Quote precisely the final stretch of the listing: start at the line containing "Framhaldsskólanám (346, 2275)" and stop after the last line.

(Excerpted data)

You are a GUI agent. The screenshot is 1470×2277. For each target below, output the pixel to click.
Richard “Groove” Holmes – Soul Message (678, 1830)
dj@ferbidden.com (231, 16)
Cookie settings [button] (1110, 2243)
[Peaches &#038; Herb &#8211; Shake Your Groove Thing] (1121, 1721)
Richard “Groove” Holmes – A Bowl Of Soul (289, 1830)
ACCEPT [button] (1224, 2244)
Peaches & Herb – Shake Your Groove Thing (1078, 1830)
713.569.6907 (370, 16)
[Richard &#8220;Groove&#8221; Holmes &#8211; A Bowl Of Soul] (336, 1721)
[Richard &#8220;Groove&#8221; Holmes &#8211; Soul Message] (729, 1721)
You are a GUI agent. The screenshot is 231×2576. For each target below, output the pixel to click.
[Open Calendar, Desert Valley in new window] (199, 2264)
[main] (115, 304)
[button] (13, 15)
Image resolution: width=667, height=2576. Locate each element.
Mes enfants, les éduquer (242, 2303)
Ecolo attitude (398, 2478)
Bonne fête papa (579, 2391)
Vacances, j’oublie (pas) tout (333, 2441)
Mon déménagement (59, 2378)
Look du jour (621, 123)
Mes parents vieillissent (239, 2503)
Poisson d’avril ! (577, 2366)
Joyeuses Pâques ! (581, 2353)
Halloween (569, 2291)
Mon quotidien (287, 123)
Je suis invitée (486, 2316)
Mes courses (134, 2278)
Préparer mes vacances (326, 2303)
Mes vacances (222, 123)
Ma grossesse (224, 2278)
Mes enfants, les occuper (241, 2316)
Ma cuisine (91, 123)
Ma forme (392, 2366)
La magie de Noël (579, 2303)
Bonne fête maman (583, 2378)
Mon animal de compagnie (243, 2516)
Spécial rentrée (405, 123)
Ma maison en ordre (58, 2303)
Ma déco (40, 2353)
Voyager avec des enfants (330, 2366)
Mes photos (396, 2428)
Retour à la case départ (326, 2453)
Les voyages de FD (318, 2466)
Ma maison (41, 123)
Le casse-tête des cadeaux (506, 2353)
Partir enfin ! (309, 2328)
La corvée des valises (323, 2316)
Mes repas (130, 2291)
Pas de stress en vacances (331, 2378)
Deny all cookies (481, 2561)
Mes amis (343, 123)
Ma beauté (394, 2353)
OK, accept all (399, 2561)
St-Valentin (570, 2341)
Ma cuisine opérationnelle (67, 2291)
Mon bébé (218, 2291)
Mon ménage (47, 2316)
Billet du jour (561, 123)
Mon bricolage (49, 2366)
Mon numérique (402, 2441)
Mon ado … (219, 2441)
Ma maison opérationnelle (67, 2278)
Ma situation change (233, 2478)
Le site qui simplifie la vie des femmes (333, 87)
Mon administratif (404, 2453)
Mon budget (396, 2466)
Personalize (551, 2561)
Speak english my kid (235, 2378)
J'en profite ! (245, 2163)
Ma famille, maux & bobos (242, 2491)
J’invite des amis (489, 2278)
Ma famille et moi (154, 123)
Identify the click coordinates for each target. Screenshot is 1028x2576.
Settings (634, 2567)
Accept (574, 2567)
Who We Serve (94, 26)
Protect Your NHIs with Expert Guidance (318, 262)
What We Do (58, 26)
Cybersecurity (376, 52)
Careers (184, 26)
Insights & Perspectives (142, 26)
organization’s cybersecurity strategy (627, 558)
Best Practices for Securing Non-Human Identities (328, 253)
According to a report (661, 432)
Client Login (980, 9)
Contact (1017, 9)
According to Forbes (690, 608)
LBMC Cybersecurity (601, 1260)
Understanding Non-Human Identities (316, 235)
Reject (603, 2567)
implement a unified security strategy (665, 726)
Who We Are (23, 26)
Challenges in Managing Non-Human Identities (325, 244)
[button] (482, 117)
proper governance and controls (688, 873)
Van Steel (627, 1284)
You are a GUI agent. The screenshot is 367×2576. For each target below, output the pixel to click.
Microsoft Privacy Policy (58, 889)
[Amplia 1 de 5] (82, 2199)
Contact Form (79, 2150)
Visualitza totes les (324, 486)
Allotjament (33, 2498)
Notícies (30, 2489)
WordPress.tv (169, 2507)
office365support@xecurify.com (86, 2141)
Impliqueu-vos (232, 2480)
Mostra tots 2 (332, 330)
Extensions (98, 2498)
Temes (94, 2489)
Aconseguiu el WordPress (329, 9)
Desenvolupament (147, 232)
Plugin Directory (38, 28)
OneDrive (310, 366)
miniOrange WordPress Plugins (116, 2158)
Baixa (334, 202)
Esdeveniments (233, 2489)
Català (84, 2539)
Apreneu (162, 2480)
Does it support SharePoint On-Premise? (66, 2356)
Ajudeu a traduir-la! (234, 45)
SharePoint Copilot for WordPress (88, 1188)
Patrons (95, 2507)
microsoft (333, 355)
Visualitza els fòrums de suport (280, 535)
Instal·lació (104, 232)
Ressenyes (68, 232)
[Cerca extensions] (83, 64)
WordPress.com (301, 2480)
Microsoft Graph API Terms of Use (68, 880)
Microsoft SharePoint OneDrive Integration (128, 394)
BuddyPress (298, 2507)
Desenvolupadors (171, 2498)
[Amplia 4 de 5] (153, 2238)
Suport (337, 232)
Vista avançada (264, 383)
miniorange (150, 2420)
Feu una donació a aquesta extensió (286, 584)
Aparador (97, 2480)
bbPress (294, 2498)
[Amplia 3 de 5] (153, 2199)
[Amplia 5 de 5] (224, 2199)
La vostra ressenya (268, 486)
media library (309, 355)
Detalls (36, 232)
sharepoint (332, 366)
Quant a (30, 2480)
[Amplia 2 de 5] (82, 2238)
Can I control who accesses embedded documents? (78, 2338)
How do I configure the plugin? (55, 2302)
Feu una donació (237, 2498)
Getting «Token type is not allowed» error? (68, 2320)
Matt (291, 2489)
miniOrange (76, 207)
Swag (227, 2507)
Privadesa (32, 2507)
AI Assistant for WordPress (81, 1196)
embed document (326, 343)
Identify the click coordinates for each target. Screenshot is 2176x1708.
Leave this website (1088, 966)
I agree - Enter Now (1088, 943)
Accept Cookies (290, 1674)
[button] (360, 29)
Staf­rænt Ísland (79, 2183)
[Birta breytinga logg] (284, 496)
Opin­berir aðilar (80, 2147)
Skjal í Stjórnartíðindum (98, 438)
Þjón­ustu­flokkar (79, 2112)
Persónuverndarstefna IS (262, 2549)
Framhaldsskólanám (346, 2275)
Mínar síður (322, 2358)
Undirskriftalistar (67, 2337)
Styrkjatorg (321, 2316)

(End Excerpted data)

**Exercise solution**
Framhaldsskólanám (346, 2275)
Mínar síður (322, 2358)
Undirskriftalistar (67, 2337)
Styrkjatorg (321, 2316)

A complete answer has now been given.